Vanda Felbab-Brown, une analyste de la Brookings Institution, pense que l’administration américaine aura fort à faire pour rétablir la confiance et relancer les pourparlers après l’épisode de Camp David.

L’envoyé spécial du président en Afghanistan, Zalmay Khalilzad, négociait depuis près d’un an avec les talibans et venait d’annoncer la conclusion d’une entente de principe lorsque Donald Trump a mis de l’avant l’idée d’un sommet sur le sol américain, note l’analyste.

L’entente en question prévoyait que les talibans acceptent d’ouvrir des négociations avec le gouvernement afghan, réduisent les attaques dans le pays et évitent de permettre que leur territoire serve de sanctuaire à des groupes terroristes comme Al-Qaïda.

Les États-Unis s’engageaient parallèlement à retirer progressivement les troupes demeurant en Afghanistan, en commençant par un contingent de 5000 hommes sur une période de six mois.

Les talibans ont rejeté l’idée de se rendre aux États-Unis avant que l’annonce ne soit formalisée, suscitant la colère du président, qui a évoqué la mort d’un soldat américain dans une attaque à Kaboul pour justifier la fin des pourparlers.
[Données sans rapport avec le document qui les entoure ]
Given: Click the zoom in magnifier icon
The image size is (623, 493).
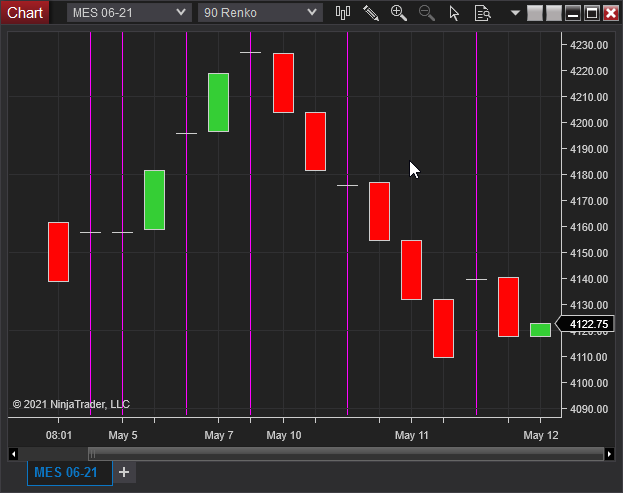Looking at the screenshot, I should (x=399, y=13).
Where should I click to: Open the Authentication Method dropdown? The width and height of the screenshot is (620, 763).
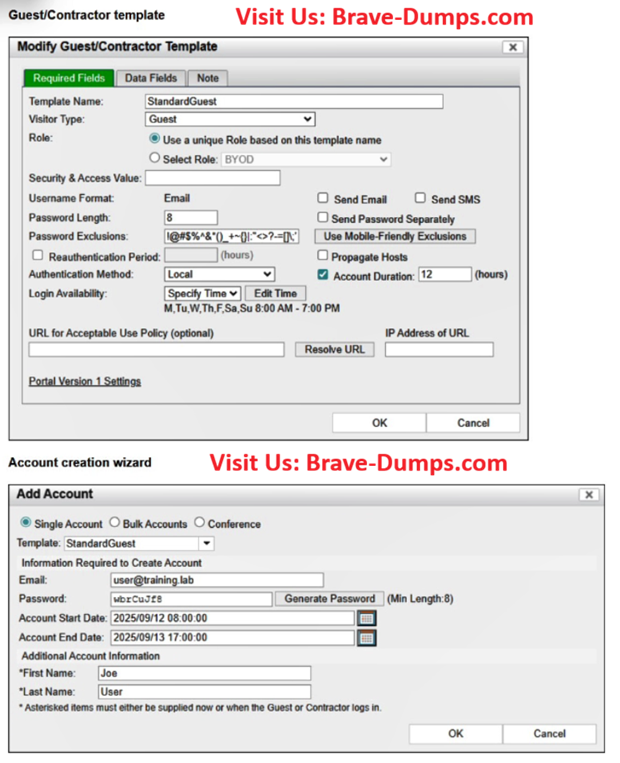pos(219,274)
« Il a agi pour satisfaire son ego. Tout à coup, il s’est dit qu’il pourrait prendre tout le crédit de ce qui se passait » avec un sommet symbolique à Camp David, souligne Mme Felbab-Brown, qui s’inquiète pour la suite des choses en Afghanistan.

Retrait des troupes ?

Des membres du gouvernement afghan, qui s’opposaient à l’entente discutée entre les talibans et les États-Unis, se sont réjouis de son abandon.
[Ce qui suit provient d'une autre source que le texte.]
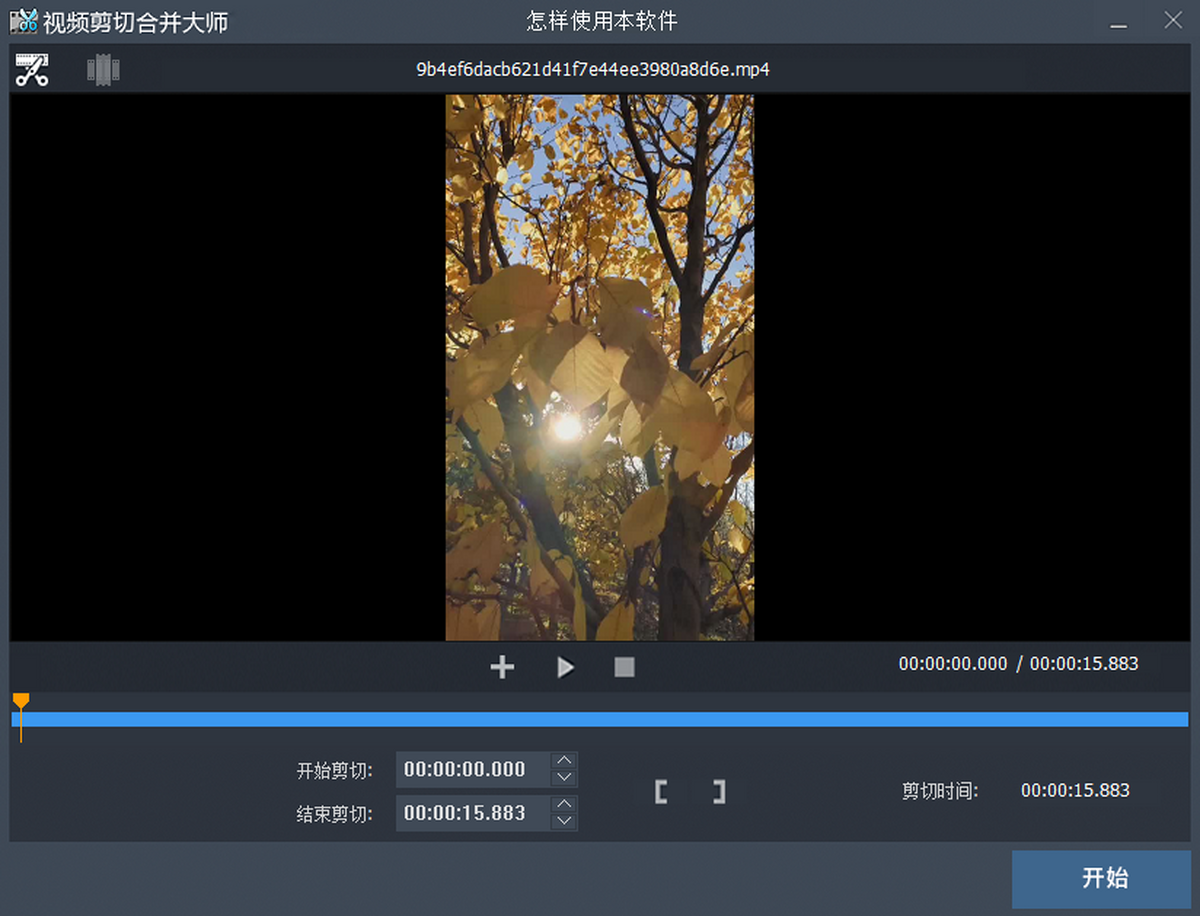Viewport: 1200px width, 916px height.
Task: Increase the 结束剪切 end time value
Action: click(x=564, y=804)
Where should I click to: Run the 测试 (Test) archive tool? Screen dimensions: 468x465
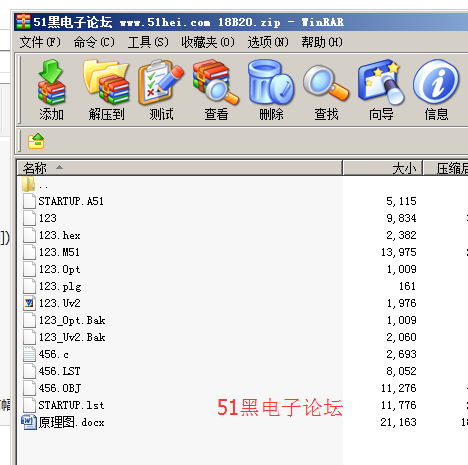[161, 90]
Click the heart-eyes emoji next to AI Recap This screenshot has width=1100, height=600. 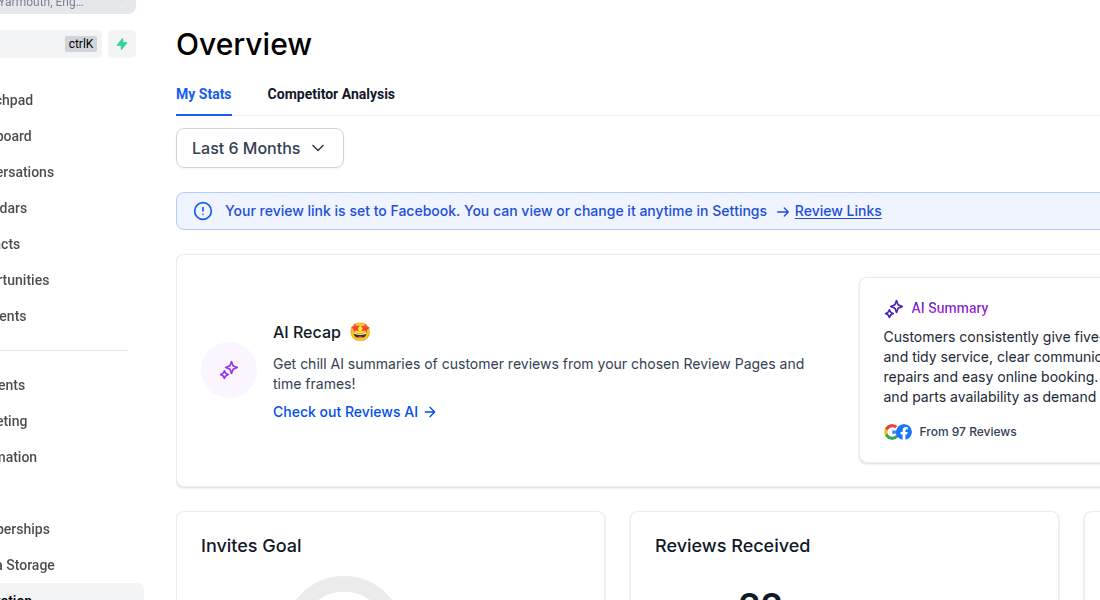[359, 331]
Ils pensent que ça signifie que les troupes américaines vont rester pour se battre pour des années encore, mais ils se trompent, parce que le président n’est pas déterminé à mener cette guerre.

Vanda Felbab-Brown, analyste à la Brookings Institution

Elle n’écarte pas la possibilité de voir l’administration procéder au retrait de troupes restantes sans garantie de sécurité pour la population afghane avant la tenue des prochaines élections américaines.
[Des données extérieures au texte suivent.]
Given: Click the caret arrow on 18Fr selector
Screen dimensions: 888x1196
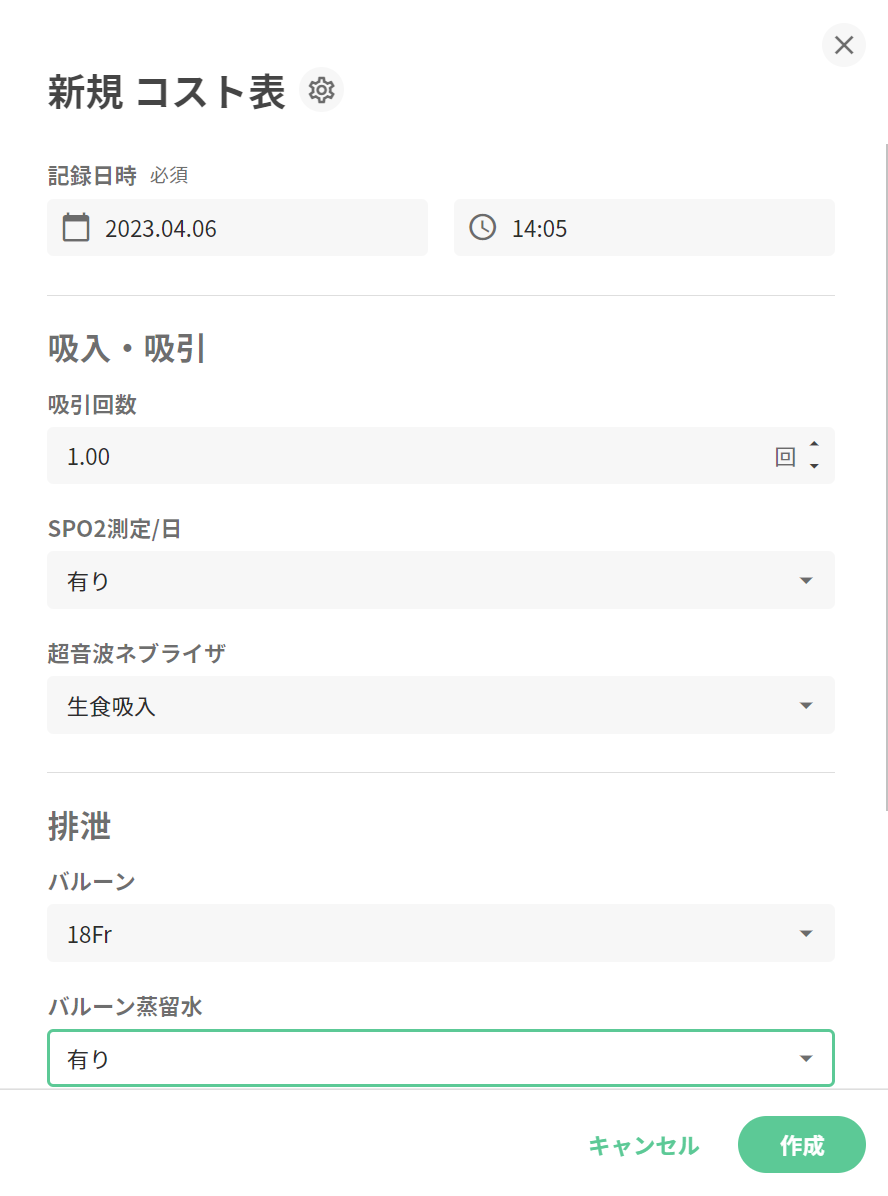Looking at the screenshot, I should [806, 934].
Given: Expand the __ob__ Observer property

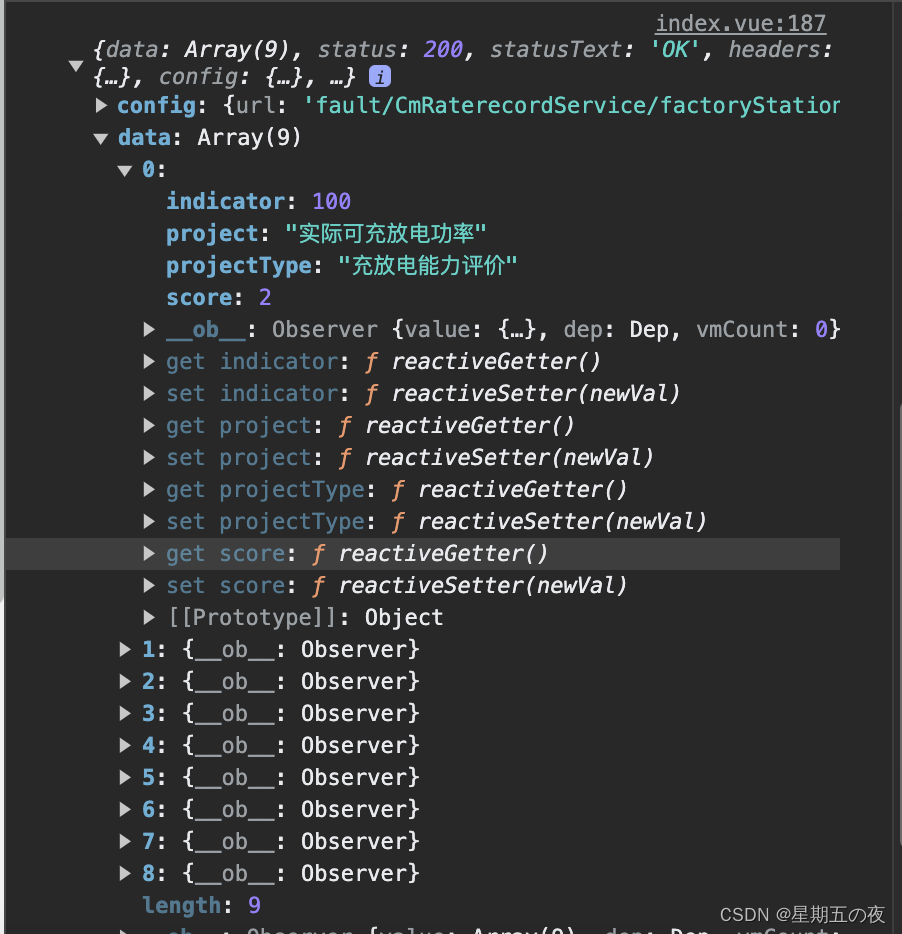Looking at the screenshot, I should pyautogui.click(x=149, y=329).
Graeme Smith note que le gouvernement afghan perd chaque jour du terrain face aux talibans et n’aura guère le choix de chercher une solution négociée à la crise. « L’accord qu’ils peuvent négocier aujourd’hui est meilleur que celui qu’ils pourront conclure demain », dit-il.

L’analyste pense par ailleurs que les talibans ont réagi avec une relative réserve à la « claque diplomatique » découlant de l’intervention de Donald Trump, ce qui laisse croire qu’ils demeurent intéressés par les négociations malgré les tribulations des derniers jours.

ICG indique que des négociateurs des talibans et du gouvernement afghan continuent de se préparer à des pourparlers directs dans l’hypothèse où les États-Unis décideraient de « revenir à la table ».

« La crédibilité de l’engagement américain de négocier a été abîmée, mais elle n’est pas détruite, puisque toutes les factions comprennent que Washington va chercher une solution politique à un certain point », relève l’organisation.